> What to produce
Copy each line from the records below in which the word "card" is found.

━━━━━ Entries supplied ━━━━━

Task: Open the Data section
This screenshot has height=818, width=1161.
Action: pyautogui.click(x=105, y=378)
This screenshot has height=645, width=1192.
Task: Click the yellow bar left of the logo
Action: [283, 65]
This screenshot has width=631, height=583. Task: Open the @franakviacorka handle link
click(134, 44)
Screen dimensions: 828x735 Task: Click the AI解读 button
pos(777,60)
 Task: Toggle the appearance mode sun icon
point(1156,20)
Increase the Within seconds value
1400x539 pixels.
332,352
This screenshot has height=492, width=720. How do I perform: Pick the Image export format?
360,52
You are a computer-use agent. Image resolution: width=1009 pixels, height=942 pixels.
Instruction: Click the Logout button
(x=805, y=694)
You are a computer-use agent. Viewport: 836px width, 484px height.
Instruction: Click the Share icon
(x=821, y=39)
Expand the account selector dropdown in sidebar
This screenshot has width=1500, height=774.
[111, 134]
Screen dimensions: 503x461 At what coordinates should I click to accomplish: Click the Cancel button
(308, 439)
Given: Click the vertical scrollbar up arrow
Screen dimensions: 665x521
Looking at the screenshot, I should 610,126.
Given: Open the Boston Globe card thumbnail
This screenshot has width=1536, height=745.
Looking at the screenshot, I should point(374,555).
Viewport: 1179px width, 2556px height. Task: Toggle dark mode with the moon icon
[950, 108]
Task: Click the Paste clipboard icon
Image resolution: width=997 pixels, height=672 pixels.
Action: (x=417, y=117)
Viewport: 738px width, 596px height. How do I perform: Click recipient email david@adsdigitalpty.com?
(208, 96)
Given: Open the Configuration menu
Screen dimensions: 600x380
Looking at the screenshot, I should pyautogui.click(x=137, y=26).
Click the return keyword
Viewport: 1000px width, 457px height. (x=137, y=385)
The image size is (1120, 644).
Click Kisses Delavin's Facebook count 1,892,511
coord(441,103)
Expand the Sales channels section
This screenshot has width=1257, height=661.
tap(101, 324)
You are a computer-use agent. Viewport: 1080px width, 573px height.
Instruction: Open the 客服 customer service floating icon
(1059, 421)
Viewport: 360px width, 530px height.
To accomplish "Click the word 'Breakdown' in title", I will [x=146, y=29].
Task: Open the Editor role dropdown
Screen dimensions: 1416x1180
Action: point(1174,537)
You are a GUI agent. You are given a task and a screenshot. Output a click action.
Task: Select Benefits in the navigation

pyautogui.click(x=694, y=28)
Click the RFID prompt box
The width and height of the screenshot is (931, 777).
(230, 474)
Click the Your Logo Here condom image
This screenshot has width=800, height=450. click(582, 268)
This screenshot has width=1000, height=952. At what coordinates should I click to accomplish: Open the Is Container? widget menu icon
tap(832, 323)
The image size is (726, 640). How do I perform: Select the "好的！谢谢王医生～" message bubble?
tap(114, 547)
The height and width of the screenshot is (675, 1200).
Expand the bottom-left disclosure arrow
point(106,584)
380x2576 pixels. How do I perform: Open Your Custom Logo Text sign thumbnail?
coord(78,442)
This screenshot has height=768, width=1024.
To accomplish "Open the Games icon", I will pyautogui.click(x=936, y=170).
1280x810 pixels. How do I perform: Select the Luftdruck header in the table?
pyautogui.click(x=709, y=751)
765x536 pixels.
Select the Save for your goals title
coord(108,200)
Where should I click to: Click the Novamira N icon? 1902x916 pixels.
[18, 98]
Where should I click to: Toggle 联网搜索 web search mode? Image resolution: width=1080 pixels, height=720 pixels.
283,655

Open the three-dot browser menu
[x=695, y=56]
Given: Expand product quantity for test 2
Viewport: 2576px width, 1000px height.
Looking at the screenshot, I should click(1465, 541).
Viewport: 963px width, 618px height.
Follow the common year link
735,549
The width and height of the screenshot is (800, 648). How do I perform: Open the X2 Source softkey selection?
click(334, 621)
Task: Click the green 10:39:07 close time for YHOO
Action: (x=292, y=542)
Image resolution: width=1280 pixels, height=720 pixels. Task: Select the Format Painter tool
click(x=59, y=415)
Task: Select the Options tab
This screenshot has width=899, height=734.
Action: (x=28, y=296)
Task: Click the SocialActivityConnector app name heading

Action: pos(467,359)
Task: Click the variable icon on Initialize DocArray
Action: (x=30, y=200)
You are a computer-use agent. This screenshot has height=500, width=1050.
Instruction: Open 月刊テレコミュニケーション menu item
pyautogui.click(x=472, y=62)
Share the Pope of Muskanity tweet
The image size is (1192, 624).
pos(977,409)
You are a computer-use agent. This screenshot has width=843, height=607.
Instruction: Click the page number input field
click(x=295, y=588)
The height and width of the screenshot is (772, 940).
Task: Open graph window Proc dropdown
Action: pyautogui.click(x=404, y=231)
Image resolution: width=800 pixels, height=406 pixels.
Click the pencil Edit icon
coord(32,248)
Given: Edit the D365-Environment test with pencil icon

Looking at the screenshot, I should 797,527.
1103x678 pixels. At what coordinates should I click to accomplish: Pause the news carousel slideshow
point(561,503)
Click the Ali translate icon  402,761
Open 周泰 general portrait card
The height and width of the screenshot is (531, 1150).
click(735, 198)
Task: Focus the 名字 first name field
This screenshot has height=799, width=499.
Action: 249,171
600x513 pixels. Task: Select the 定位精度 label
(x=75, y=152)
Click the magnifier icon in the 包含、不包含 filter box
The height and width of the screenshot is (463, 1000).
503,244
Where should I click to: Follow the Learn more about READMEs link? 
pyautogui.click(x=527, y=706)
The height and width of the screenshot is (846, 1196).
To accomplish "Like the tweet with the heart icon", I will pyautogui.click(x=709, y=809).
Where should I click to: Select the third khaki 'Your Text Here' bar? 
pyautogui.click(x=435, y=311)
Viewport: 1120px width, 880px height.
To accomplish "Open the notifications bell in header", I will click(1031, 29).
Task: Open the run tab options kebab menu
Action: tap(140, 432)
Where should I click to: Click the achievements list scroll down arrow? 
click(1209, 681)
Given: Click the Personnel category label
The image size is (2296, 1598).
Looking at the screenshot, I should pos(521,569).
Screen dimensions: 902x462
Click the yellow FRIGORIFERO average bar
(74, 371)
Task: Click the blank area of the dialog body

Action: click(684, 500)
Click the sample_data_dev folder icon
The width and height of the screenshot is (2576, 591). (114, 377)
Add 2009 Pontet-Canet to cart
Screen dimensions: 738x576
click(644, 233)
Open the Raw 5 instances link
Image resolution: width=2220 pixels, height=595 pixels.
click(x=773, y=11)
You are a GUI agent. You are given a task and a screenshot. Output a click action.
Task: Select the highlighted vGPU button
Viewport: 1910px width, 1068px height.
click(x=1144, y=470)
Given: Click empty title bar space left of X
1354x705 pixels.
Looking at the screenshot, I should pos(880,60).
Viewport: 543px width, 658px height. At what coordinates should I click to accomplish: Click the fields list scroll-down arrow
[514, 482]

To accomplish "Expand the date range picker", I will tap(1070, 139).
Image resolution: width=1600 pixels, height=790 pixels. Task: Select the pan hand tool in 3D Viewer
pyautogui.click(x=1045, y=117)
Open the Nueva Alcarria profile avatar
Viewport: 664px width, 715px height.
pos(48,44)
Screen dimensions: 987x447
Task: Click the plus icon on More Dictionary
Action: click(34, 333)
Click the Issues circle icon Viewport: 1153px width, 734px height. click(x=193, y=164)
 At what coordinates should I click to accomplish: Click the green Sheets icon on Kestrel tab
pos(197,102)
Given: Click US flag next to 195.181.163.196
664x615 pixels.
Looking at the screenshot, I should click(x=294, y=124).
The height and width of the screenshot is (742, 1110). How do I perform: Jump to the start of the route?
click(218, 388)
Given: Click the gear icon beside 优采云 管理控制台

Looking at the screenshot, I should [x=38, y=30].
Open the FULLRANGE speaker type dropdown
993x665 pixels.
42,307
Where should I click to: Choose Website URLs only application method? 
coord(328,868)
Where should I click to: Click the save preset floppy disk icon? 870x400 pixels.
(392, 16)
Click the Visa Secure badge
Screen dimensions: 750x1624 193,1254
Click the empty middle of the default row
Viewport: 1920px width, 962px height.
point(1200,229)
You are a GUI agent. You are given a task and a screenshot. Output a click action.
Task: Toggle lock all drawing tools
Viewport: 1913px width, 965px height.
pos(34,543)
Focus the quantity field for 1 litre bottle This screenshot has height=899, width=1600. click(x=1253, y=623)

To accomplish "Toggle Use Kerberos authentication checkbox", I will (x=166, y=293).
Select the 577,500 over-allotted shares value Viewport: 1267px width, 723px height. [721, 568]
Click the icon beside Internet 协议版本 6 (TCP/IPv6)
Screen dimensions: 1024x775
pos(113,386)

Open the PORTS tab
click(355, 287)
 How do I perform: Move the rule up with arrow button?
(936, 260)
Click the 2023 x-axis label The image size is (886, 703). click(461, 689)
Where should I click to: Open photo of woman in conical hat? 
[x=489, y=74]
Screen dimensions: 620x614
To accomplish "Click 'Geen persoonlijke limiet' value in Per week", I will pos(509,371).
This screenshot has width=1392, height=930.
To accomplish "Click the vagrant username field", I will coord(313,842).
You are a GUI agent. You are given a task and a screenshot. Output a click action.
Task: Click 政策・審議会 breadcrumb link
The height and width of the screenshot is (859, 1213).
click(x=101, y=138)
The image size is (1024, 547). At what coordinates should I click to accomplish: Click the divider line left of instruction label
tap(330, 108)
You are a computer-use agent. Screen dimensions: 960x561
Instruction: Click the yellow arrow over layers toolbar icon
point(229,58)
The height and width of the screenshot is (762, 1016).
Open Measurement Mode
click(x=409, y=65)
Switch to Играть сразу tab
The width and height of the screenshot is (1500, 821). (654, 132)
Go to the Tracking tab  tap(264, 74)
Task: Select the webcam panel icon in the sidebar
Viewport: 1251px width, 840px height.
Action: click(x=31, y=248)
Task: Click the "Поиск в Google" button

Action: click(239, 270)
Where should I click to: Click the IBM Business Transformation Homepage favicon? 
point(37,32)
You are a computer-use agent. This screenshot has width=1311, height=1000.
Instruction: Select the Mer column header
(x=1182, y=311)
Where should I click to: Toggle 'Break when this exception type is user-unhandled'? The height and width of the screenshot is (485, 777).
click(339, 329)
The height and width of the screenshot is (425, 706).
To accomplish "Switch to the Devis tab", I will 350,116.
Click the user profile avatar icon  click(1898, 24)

━━━━━

> Expected answer
Given: Open the Boston Globe card thumbnail
Open 周泰 general portrait card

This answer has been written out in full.